## ABOUT THIS EXERCISE
Extract the listing below in full, unchanged.

## MATERIAL FOR THIS TASK
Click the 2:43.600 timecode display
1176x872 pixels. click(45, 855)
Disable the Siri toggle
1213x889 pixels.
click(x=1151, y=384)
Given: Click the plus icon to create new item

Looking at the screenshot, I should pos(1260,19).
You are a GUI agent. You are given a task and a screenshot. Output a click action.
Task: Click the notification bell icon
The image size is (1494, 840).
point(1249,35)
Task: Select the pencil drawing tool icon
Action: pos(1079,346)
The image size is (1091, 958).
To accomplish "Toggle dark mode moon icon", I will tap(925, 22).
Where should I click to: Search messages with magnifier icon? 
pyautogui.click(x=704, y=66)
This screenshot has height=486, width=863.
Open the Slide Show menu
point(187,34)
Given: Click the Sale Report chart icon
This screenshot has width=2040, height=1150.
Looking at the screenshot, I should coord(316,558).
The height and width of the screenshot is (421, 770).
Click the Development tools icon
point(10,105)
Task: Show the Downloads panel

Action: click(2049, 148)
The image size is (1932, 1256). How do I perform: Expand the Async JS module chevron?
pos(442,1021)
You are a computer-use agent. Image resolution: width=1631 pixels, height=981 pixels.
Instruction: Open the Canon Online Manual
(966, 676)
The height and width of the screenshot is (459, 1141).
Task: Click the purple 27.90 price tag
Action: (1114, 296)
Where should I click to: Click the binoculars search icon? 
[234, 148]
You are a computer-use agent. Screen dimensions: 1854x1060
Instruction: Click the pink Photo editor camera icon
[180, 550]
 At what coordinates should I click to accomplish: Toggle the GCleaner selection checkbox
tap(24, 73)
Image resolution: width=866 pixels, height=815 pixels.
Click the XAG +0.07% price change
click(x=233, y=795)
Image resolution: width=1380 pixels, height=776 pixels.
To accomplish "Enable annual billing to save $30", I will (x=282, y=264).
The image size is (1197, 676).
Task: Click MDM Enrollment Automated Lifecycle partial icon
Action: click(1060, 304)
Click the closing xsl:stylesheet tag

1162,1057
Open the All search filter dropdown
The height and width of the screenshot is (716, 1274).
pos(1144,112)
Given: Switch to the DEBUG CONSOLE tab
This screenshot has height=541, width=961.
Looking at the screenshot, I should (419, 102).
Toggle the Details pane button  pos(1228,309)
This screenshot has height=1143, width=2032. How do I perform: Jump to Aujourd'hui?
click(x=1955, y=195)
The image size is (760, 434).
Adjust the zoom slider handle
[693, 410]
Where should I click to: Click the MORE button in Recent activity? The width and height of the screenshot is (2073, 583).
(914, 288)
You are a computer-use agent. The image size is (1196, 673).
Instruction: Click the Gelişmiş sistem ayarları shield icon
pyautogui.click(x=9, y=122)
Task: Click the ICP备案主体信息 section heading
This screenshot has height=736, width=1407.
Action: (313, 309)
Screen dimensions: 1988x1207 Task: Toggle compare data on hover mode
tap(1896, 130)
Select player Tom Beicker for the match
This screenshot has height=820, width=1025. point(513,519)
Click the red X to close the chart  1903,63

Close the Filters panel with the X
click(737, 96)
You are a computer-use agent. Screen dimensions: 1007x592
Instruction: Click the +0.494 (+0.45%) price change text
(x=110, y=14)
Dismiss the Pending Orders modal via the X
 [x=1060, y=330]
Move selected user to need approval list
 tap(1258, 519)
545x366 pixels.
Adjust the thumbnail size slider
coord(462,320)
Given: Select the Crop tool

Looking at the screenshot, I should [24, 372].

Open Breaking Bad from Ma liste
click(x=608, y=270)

## SOLUTION TO THIS PROBLEM
Click the 2:43.600 timecode display
1176x872 pixels. click(45, 855)
Disable the Siri toggle
1213x889 pixels.
click(x=1151, y=384)
Given: Click the plus icon to create new item

Looking at the screenshot, I should pos(1260,19).
You are a GUI agent. You are given a task and a screenshot. Output a click action.
Task: Click the notification bell icon
The image size is (1494, 840).
point(1249,35)
Task: Select the pencil drawing tool icon
Action: pos(1079,346)
The image size is (1091, 958).
To accomplish "Toggle dark mode moon icon", I will tap(925, 22).
Where should I click to: Search messages with magnifier icon? 
pyautogui.click(x=704, y=66)
This screenshot has height=486, width=863.
Open the Slide Show menu
point(187,34)
Given: Click the Sale Report chart icon
This screenshot has width=2040, height=1150.
Looking at the screenshot, I should coord(316,558).
The height and width of the screenshot is (421, 770).
Click the Development tools icon
point(10,105)
Task: Show the Downloads panel

Action: click(2049, 148)
The image size is (1932, 1256). How do I perform: Expand the Async JS module chevron?
pos(442,1021)
You are a computer-use agent. Image resolution: width=1631 pixels, height=981 pixels.
Instruction: Open the Canon Online Manual
(966, 676)
The height and width of the screenshot is (459, 1141).
Task: Click the purple 27.90 price tag
Action: (1114, 296)
Where should I click to: Click the binoculars search icon? 
[234, 148]
You are a computer-use agent. Screen dimensions: 1854x1060
Instruction: Click the pink Photo editor camera icon
[180, 550]
 At what coordinates should I click to accomplish: Toggle the GCleaner selection checkbox
tap(24, 73)
Image resolution: width=866 pixels, height=815 pixels.
Click the XAG +0.07% price change
click(x=233, y=795)
Image resolution: width=1380 pixels, height=776 pixels.
To accomplish "Enable annual billing to save $30", I will (x=282, y=264).
The image size is (1197, 676).
Task: Click MDM Enrollment Automated Lifecycle partial icon
Action: click(1060, 304)
Click the closing xsl:stylesheet tag

1162,1057
Open the All search filter dropdown
The height and width of the screenshot is (716, 1274).
pos(1144,112)
Given: Switch to the DEBUG CONSOLE tab
This screenshot has height=541, width=961.
Looking at the screenshot, I should (419, 102).
Toggle the Details pane button  pos(1228,309)
This screenshot has height=1143, width=2032. How do I perform: Jump to Aujourd'hui?
click(x=1955, y=195)
The image size is (760, 434).
Adjust the zoom slider handle
[693, 410]
Where should I click to: Click the MORE button in Recent activity? The width and height of the screenshot is (2073, 583).
(914, 288)
You are a computer-use agent. The image size is (1196, 673).
Instruction: Click the Gelişmiş sistem ayarları shield icon
pyautogui.click(x=9, y=122)
Task: Click the ICP备案主体信息 section heading
This screenshot has height=736, width=1407.
Action: (313, 309)
Screen dimensions: 1988x1207 Task: Toggle compare data on hover mode
tap(1896, 130)
Select player Tom Beicker for the match
This screenshot has height=820, width=1025. point(513,519)
Click the red X to close the chart  1903,63

Close the Filters panel with the X
click(737, 96)
You are a computer-use agent. Screen dimensions: 1007x592
Instruction: Click the +0.494 (+0.45%) price change text
(x=110, y=14)
Dismiss the Pending Orders modal via the X
 [x=1060, y=330]
Move selected user to need approval list
 tap(1258, 519)
545x366 pixels.
Adjust the thumbnail size slider
coord(462,320)
Given: Select the Crop tool

Looking at the screenshot, I should [24, 372].

Open Breaking Bad from Ma liste
click(x=608, y=270)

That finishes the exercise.